Attention this week turns to the UW Board of Regents, which finds itself at an interesting inflection point in the political power struggle over control of the University of Wisconsin System with the board holding its first contested election in nearly a decade.

Appointees of former Republican Gov. Scott Walker led the 18-member board for the past six years, but the political balance tipped this month when Democratic Gov. Tony Evers announced his newest regent picks. The board now includes nine Evers appointees, seven Walker appointees, the state superintendent and the Wisconsin Technical College System board president.

After the story has quote after quote of liberals bemoaning the influence of politics in the Regents, we get this little reminder:

There’s always been an element of political influence looming over the Regents by the very nature of their appointment and confirmation process.

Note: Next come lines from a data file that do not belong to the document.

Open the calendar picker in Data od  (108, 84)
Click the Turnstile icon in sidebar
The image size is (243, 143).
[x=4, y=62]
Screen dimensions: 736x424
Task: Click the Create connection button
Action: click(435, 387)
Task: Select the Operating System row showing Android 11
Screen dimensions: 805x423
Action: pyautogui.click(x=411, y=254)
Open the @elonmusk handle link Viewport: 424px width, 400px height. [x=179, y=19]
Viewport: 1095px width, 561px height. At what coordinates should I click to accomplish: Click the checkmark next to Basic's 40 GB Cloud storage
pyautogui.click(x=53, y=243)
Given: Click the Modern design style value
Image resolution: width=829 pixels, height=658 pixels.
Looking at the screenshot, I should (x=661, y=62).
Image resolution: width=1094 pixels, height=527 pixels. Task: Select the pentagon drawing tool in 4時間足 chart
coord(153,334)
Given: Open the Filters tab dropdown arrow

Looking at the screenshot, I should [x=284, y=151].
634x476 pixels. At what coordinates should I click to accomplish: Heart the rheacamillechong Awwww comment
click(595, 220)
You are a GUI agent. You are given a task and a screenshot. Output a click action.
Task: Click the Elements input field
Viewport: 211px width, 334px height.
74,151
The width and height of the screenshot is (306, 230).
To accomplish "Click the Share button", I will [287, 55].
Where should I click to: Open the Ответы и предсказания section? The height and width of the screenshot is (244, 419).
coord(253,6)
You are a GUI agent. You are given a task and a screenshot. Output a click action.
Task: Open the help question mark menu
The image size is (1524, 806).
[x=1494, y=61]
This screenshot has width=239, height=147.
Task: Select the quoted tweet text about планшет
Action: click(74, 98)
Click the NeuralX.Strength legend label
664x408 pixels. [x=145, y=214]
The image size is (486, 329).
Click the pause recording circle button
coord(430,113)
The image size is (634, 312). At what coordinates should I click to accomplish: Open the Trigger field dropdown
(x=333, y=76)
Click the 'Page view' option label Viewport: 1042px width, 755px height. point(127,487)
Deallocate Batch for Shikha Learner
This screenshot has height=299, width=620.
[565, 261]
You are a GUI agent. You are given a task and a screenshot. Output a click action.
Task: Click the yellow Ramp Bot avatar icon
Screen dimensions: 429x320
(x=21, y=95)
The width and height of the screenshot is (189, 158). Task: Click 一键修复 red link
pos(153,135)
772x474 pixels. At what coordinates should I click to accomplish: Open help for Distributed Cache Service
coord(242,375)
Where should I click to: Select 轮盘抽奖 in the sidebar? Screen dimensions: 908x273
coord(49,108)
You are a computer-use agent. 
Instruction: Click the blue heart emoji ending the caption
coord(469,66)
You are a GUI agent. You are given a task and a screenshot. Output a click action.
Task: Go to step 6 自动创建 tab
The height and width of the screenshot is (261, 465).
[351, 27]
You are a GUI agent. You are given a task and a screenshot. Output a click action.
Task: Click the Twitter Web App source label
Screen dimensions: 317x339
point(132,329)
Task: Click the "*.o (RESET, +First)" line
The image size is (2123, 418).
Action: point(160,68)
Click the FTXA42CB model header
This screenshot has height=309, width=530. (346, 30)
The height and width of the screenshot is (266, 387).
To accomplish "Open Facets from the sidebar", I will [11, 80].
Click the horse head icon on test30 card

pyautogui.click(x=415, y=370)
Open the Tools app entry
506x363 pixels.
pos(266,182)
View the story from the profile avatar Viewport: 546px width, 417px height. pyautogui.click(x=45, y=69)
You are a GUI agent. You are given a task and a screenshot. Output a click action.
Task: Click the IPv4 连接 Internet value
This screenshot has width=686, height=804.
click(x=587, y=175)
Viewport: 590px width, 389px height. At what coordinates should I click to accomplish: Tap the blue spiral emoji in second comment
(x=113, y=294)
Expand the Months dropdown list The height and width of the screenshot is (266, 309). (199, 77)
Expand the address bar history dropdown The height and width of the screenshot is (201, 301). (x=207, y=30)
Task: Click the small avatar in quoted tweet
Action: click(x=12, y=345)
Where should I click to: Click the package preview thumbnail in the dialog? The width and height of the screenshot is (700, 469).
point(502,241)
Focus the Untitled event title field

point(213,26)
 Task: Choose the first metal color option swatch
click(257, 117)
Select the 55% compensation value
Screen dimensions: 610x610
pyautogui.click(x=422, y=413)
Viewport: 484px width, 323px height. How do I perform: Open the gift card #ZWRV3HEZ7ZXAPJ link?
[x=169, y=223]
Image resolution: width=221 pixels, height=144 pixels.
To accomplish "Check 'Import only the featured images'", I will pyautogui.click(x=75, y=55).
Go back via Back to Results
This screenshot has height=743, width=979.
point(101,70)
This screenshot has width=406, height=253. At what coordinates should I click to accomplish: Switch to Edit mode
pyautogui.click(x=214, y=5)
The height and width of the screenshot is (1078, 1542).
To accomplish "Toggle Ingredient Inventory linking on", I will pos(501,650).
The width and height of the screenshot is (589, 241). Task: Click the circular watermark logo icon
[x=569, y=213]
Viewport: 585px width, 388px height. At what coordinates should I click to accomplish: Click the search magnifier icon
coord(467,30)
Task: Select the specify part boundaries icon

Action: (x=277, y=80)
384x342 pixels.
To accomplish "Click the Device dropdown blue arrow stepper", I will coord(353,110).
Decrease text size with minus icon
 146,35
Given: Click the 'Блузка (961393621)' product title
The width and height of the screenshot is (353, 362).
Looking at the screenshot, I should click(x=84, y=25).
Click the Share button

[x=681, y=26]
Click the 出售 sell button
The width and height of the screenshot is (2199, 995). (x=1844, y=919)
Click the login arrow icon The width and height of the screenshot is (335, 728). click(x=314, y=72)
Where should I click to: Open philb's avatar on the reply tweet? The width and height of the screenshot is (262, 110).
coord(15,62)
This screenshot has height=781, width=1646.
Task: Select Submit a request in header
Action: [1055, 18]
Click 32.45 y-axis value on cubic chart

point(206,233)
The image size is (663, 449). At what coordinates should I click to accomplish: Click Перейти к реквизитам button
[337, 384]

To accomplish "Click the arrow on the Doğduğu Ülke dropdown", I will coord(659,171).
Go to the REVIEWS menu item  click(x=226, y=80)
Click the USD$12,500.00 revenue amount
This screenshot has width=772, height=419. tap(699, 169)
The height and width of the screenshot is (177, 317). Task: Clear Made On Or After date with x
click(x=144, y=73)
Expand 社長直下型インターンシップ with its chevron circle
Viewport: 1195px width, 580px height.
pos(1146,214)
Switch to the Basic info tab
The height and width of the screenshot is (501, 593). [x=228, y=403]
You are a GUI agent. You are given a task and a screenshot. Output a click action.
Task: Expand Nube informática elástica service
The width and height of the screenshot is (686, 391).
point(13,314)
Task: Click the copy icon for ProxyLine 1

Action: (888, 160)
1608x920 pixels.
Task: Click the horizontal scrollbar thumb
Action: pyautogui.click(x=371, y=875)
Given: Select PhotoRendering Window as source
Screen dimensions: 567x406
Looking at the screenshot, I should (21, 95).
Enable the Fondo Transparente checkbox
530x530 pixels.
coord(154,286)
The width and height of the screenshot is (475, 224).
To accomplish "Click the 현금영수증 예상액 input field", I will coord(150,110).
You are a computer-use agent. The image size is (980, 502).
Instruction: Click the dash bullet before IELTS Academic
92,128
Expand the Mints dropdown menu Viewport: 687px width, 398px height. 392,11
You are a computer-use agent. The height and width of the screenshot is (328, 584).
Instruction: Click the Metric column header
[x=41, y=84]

In one of the most brazen examples, the Democratic-controlled Senate in the early 2000’s bottled up then-Republican Gov. Tommy Thompson’s regent nominations for so long that, after he left to become secretary of U.S. Health and Human Services, the picks remained held up for the entirety of his successor’s two-year tenure. When Doyle was elected, he withdrew the Republican appointees and then replaced them with his own.

 

Chicken Wings “No Longer Commercially Viable”

Ouch

New Hampshire restaurateur has apologized to customers for putting prices up after the cost of basic items like oil, meat and gloves rose by as much as 300%.

 

Alan Natkiel, the owner of Georgia’s Northside in Concord, says the price of brisket has gone up 185%, chicken breast is up 70%, and fryer oil costs have doubled in the past three months, while plastic gloves were three times as expensive as pre-pandemic prices.

 

Natkiel says the surge in prices has even forced him to stop serving chicken wings as a national shortage has made them so pricey they were no longer commercially viable.

 

Continuing supply chain disruptions from the pandemic are causing shortages in key fresh food and produce areas.

 

And a chronic labor shortage is placing added pressure on restaurants.

(hint: it’s not just supply chain issues causing the price increases)

On a side note, I hate the word “eatery.” The proper work for an establishment where they serve food in exchange for money is a “restaurant.”